After which speech Miss Arundel went back to her book, and Edward helped himself to a slice of tongue rather awkwardly, and Belinda Lawford, who had her hand upon the urn, suffered the teapot to overflow amongst the cups and saucers.
CHAPTER VI.
A WIDOWER'S PROPOSAL.
For some time after his return Edward Arundel was very restless and gloomy: roaming about the country by himself, under the influence of a pretended passion for pedestrianism; reading hard for the first time in his life, shutting himself in his dead father's library, and sitting hour after hour in a great easy-chair, reading the histories of all the wars that have ever ravaged this earth—from the days in which the elephants of a Carthaginian ruler trampled upon the soldiery of Rome, to the era of that Corsican barrister's wonderful son, who came out of his simple island home to conquer the civilised half of a world.
Edward Arundel showed himself a very indifferent brother; for, do what she would, Letitia could not induce him to join in any of her pursuits. She caused a butt to be set up upon the lawn; but all she could say about Belinda's "best gold" could not bring the young man out upon the grass to watch the two girls shooting. He looked at them by stealth sometimes through the window of the library, and sighed as he thought of the blight upon his manhood, and of all the things that might have been.

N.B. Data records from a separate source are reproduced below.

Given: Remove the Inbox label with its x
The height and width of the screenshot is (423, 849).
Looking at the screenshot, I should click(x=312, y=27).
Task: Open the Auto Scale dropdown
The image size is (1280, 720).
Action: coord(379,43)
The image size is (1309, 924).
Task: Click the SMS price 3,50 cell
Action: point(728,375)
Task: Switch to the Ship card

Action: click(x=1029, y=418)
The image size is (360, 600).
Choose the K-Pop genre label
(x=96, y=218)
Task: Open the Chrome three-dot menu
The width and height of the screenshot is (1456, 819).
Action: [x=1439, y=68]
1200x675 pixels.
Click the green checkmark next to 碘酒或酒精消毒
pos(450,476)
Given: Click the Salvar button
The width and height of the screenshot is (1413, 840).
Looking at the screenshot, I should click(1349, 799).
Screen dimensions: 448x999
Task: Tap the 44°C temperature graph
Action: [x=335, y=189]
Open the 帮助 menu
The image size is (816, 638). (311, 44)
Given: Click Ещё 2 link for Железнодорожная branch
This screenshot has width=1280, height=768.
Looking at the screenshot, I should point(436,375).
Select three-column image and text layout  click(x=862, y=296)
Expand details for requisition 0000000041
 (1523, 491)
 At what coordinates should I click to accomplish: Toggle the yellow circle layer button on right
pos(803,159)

Might not these things even yet come to pass? Had he not done his duty to the dead; and was he not free now to begin a fresh life? His mother was perpetually hinting at some bright prospect that lay smiling before him, if he chose to take the blossom-bestrewn path that led to that fair country. His sister told him still more plainly of a prize that was within his reach, if he were but brave enough to stretch out his hand and claim the precious treasure for his own. But when he thought of all this,—when he pondered whether it would not be wise to drop the dense curtain of forgetfulness over that sad picture of the past,—whether it would not be well to let the dead bury their dead, and to accept that other blessing which the same Providence that had blighted his first hope seemed to offer to him now,—the shadowy phantom of John Marchmont arose out of the mystic realms of the dead, and a ghostly voice cried to him, "I charged you with my daughter's safe keeping; I trusted you with her innocent love; I gave you the custody of her helplessness. What have you done to show yourself worthy of my faith in you?"
These thoughts tormented the young widower perpetually, and deprived him of all pleasure in the congenial society of his sister and Belinda Lawford; or infused so sharp a flavour of remorse into his cup of enjoyment, that pleasure was akin to pain.
So I don't know how it was that, in the dusky twilight of a bright day in early May, nearly two months after his return to Dangerfield, Edward Arundel, coming by chance upon Miss Lawford as she sat alone in the deep bay-window where he had found her on his first coming, confessed to her the terrible struggle of feeling that made the great trouble of his life, and asked her if she was willing to accept a love which, in its warmest fervour, was not quite unclouded by the shadows of the sorrowful past.
"I love you dearly, Linda," he said; "I love, I esteem, I admire you; and I know that it is in your power to give me the happiest future that ever a man imagined in his youngest, brightest dreams. But if you do accept my love, dear, you must take my memory with it. I cannot forget, Linda. I have tried to forget. I have prayed that God, in His mercy, might give me forgetfulness of that irrevocable past. But the prayer has never been granted; the boon has never been bestowed. I think that love for the living and remorse for the dead must for ever reign side by side in my heart. It is no falsehood to you that makes me remember her; it is no forgetfulness of her that makes me love you. I offer my brighter and happier self to you, Belinda; I consecrate my sorrow and my tears to her. I love you with all my heart, Belinda; but even for the sake of your love I will not pretend that I can forget her. If John Marchmont's daughter had died with her head upon my breast, and a prayer on her lips, I might have regretted her as other men regret their wives; and I might have learned by-and-by to look back upon my grief with only a tender and natural regret, that would have left my future life unclouded. But it can never be so. The poison of remorse is blended with that sorrowful memory. If I had done otherwise,—if I had been wiser and more thoughtful,—my darling need never have suffered; my darling need never have sinned. It is the thought that her death may have been a sinful one, that is most cruel to me, Belinda. I have seen her pray, with her pale earnest face uplifted, and the light of faith shining in her gentle eyes; I have seen the inspiration of God upon her face; and I cannot bear to think that, in the darkness that came down upon her young life, that holy light was quenched; I cannot bear to think that Heaven was ever deaf to the pitiful cry of my innocent lamb."
And here Mr. Arundel paused, and sat silently, looking out at the long shadows of the trees upon the darkening lawn; and I fear that, for the time being, he forgot that he had just made Miss Lawford an offer of his hand, and so much of his heart as a widower may be supposed to have at his disposal.